Work task
Every line of the data that includes "agent" should be copied out.

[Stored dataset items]
-- Opening Marker --

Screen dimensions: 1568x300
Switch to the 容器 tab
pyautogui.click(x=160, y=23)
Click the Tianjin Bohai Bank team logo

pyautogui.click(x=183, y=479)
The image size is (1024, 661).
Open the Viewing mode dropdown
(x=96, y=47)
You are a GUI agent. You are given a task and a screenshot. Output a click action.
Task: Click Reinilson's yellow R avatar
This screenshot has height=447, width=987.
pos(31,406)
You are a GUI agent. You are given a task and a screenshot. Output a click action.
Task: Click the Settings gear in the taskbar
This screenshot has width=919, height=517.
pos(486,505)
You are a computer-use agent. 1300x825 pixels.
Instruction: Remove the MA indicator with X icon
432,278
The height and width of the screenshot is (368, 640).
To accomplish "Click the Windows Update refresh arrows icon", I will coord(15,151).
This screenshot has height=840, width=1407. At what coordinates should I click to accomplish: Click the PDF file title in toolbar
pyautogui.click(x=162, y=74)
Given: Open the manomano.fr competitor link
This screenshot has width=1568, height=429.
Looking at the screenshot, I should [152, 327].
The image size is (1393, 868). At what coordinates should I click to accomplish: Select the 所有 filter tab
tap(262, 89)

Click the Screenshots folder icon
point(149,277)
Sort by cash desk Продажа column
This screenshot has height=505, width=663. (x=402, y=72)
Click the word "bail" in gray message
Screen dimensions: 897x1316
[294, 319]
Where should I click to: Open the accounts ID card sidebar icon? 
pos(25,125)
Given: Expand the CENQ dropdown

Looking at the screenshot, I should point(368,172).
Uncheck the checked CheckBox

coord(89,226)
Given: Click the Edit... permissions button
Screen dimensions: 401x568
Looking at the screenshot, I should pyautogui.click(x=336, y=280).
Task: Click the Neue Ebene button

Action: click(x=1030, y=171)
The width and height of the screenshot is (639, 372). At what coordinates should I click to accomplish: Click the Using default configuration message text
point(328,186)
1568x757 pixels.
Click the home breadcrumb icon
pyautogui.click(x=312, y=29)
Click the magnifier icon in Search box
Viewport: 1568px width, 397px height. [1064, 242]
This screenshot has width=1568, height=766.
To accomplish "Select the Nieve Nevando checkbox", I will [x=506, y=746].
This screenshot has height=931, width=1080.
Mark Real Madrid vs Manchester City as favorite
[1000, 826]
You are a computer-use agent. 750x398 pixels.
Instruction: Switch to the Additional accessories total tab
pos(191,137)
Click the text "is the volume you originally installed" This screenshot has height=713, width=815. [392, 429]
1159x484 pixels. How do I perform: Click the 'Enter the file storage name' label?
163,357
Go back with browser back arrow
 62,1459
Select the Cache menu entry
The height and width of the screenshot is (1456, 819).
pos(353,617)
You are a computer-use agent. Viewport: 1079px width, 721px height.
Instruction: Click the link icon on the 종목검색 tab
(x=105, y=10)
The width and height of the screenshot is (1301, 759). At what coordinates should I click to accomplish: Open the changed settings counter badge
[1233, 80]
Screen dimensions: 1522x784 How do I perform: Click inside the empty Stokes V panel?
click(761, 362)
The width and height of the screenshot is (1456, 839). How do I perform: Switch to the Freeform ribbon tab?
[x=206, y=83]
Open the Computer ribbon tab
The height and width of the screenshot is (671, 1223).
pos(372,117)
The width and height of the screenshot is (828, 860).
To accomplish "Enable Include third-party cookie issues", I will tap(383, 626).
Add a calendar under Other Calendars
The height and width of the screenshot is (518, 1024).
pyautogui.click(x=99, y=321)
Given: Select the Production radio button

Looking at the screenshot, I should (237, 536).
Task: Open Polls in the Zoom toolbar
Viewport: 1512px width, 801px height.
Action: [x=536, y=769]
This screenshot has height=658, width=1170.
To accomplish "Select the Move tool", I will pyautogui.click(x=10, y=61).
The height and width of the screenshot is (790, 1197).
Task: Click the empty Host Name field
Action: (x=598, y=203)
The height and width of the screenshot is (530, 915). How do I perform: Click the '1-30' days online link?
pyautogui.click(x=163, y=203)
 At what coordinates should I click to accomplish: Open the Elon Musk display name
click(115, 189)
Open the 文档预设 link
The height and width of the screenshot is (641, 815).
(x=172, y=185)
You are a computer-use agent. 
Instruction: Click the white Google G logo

-- Closing Marker --

Output of the task
You are a GUI agent. You are given a task and a screenshot. Output a click action.
You are a GUI agent. You are given a task and a screenshot. Output a click action.
You are a computer-use agent. 1300x825 pixels.
You are a computer-use agent. 750x398 pixels.
You are a computer-use agent. Viewport: 1079px width, 721px height.
You are a computer-use agent. 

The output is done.